» Aim of the task: Repeat the lines from the one containing "The width and" through the end of the listing exactly, both ends included. Do not carry over any pictures.

(Input begins)

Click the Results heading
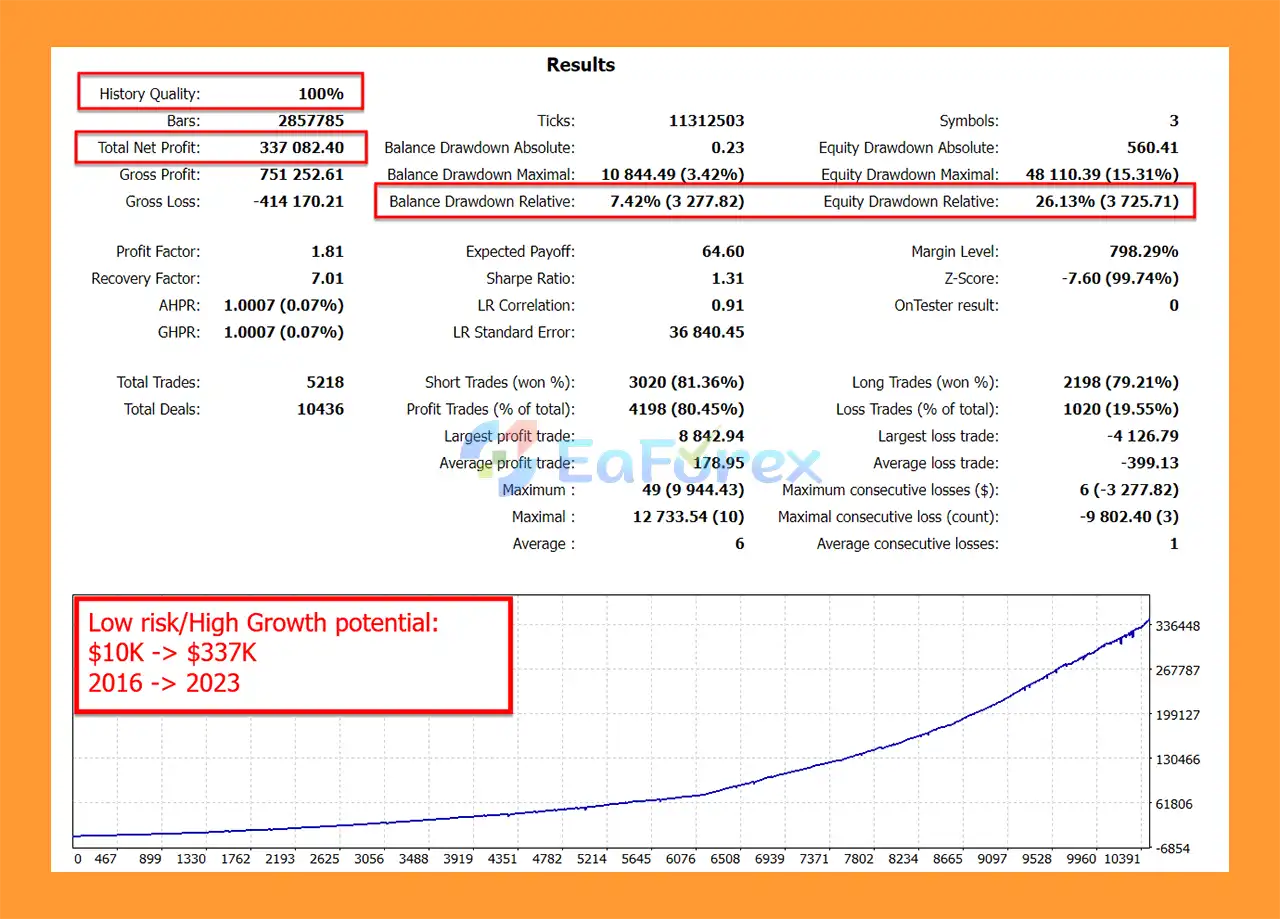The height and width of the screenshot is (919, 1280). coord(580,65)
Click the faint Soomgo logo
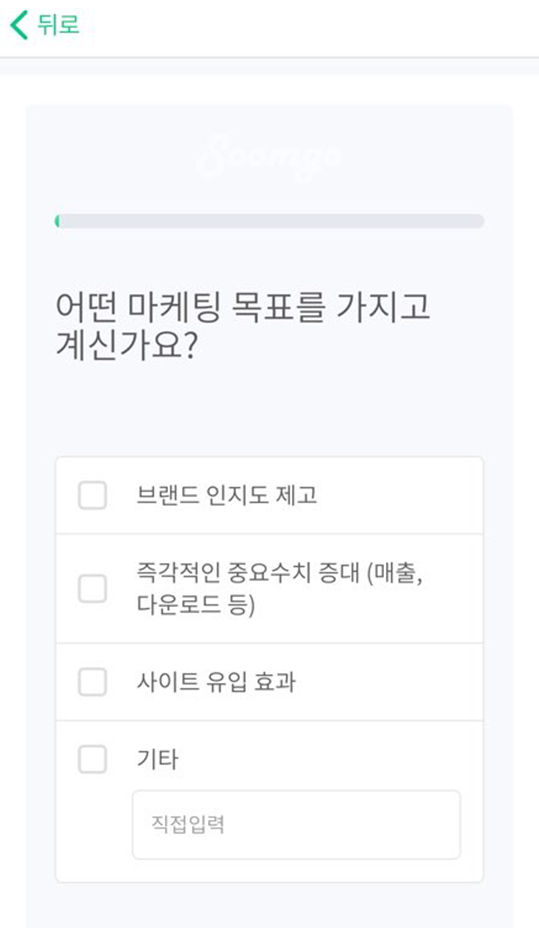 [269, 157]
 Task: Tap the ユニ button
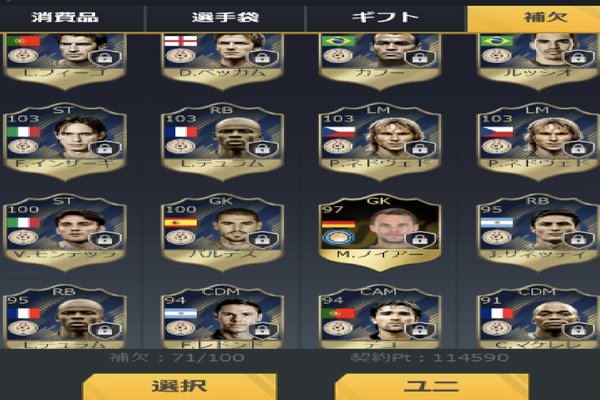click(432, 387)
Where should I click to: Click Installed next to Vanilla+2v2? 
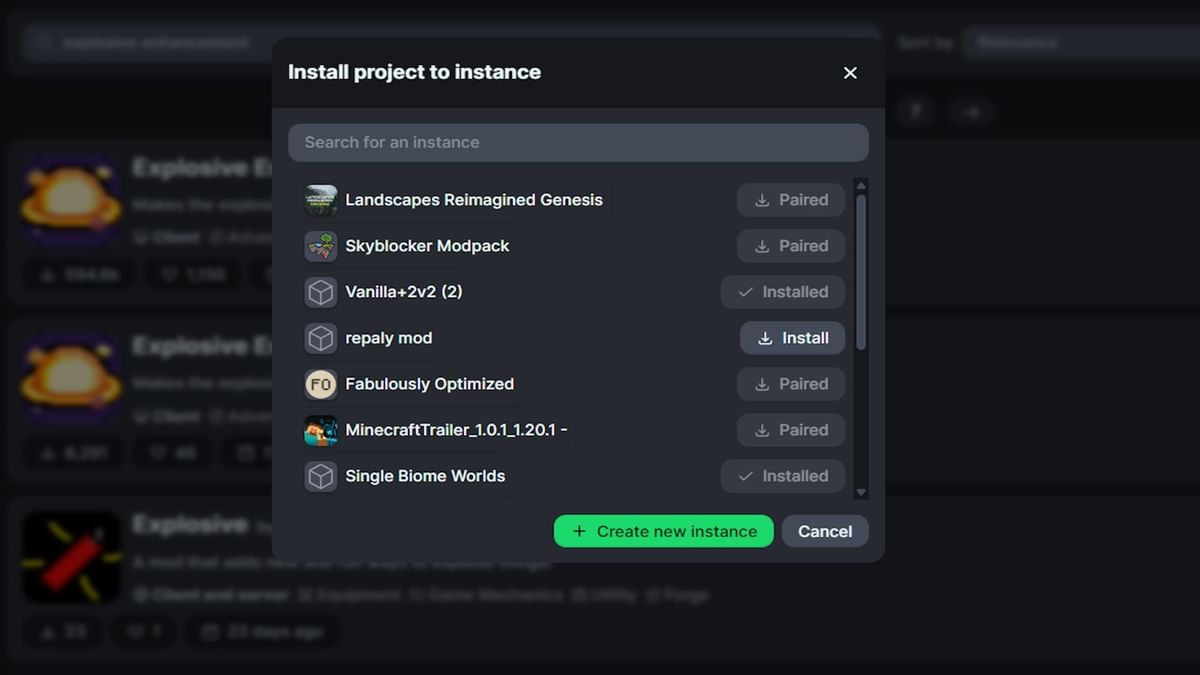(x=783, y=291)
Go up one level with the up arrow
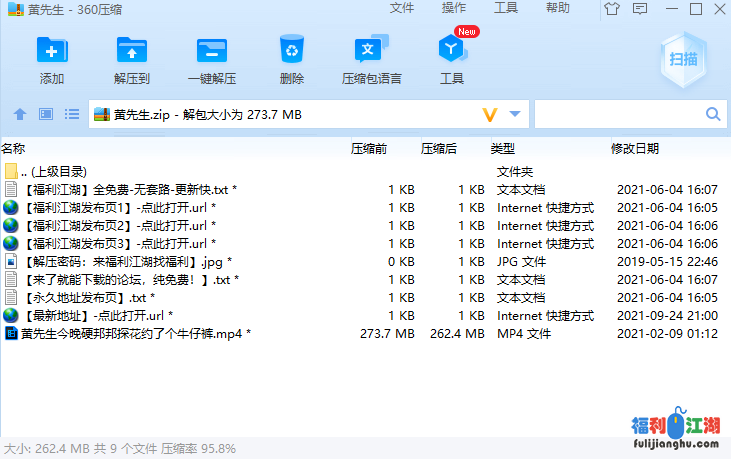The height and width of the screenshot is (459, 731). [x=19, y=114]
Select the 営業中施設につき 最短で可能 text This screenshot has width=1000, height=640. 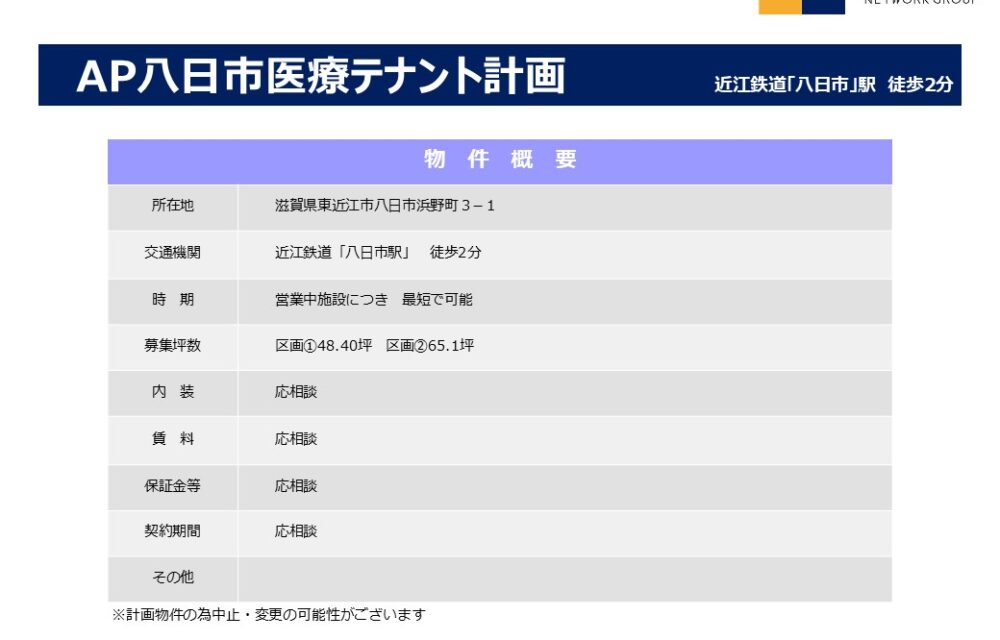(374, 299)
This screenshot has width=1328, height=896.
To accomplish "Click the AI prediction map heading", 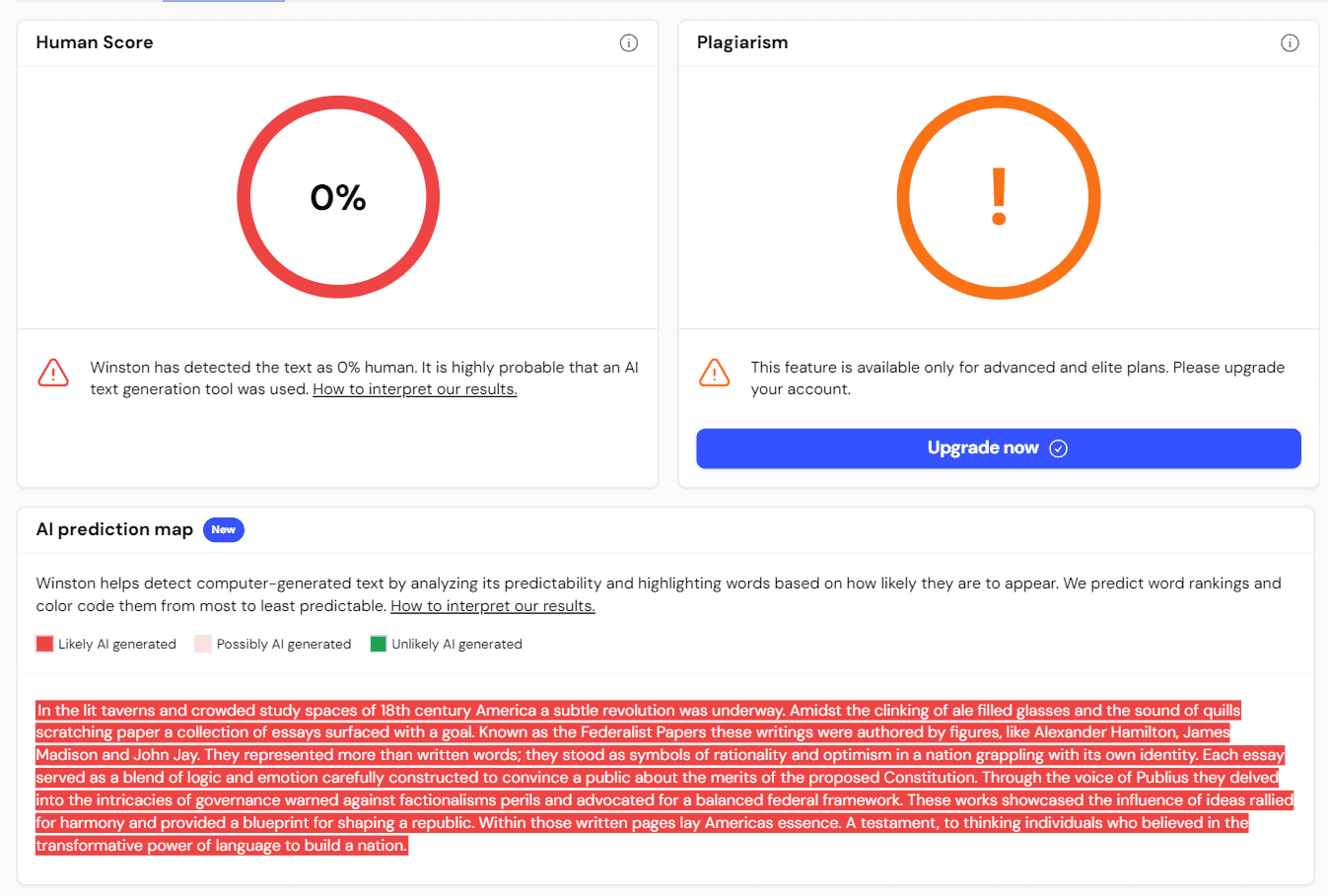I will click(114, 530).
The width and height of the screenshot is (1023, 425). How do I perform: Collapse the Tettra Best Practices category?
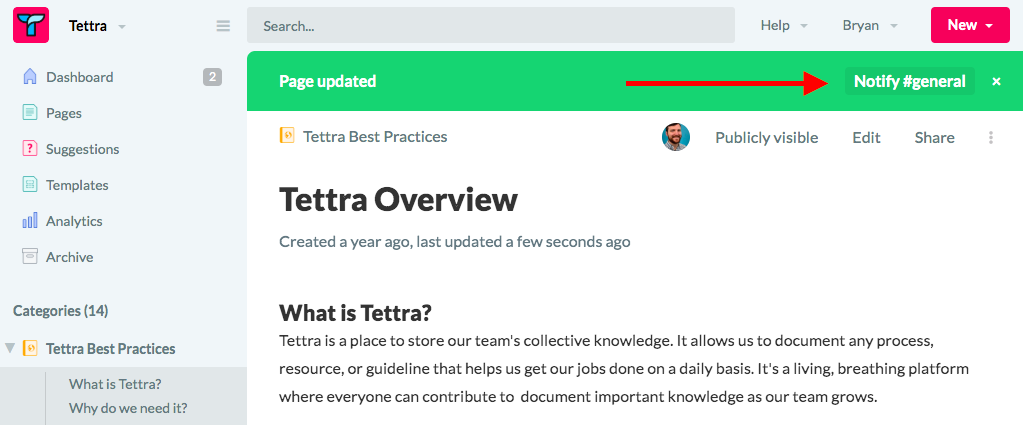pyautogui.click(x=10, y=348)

(Input ends)

» Solution:
The width and height of the screenshot is (1023, 425). How do I perform: Collapse the Tettra Best Practices category?
pyautogui.click(x=10, y=348)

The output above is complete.